Fig. 7.

Peptidyl prolyl isomerase (Pin1)was dispensable for D,L-sulforaphane (SFN)-induced apoptosis. A: Immunoblotting for Pin1 using lysates from MDA-MB-231 and MCF-7 cells treated for 16-or 24 -hour with dimethyl sulfoxide (DMSO)or the indicated concentrations of SFN. Numbers above the bands represent densitometric quantitation of change in protein level relative to corresponding DMSO-treated control at each time point.
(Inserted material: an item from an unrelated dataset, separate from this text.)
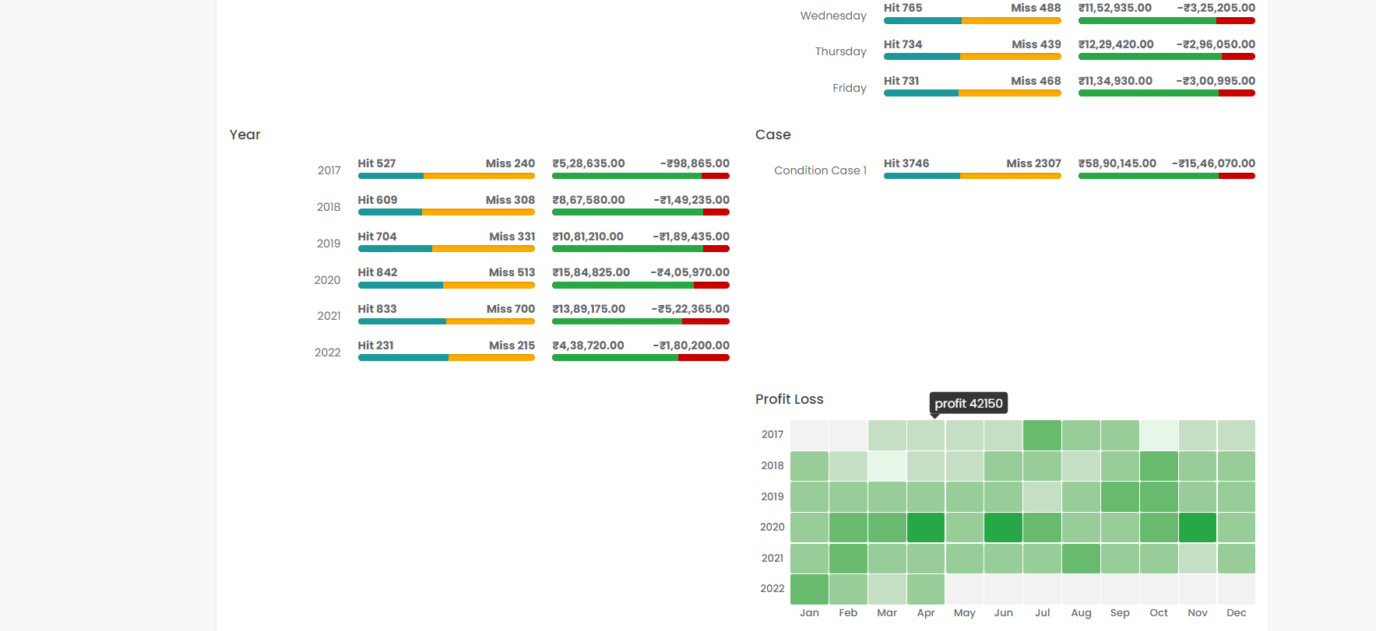Click the December 2019 heatmap cell
The height and width of the screenshot is (631, 1376).
(x=1236, y=496)
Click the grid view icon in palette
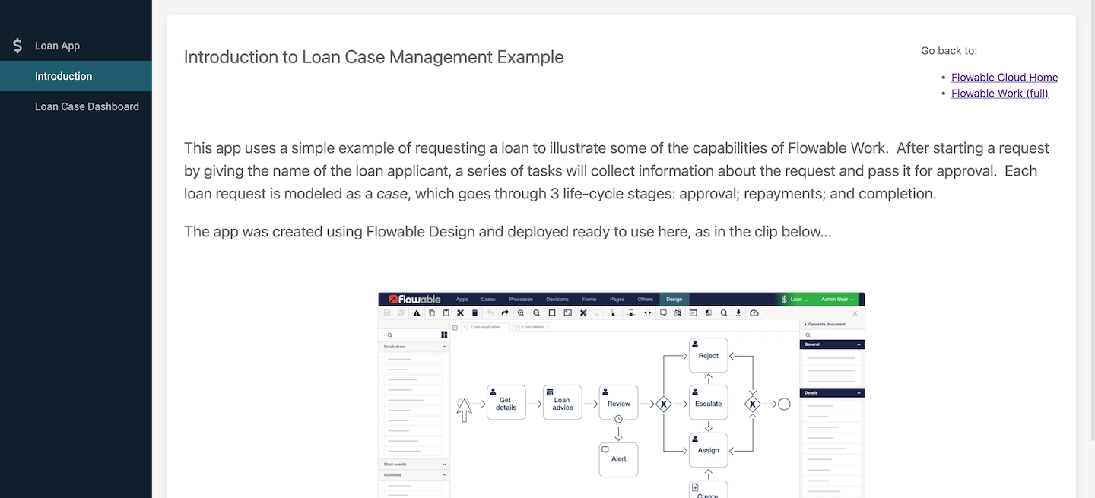This screenshot has width=1095, height=498. pyautogui.click(x=444, y=335)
B: Immunoblotting for Pin1 using lysates for MCF-7 cells stably transfected with empty vector or vector encoding for myc-Pin1 and treated for 24 hours with DMSO or the indicated concentrations of SFN. C: Histone-associated DNA fragment release into the cytosol, and D: cell viability in MCF-7 cells stably transfected with empty vector or vector encoding for myc-Pin1 and treated for 24 hours with DMSO or the indicated concentrations of SFN. Results are expressed relative to DMSO-treated cells transfected with empty vector (mean ± SD, n = 3). Significantly different (P<0.05) compared with ^arespective DMSO-treated control, and ^bbetween SFN-treated empty vector transfected cells and SFN-treated myc-Pin1 overexpressing cells by one-way ANOVA followed by Bonferroni’s test. Each experiment was done at least twice, and representative data from a single experiment are shown.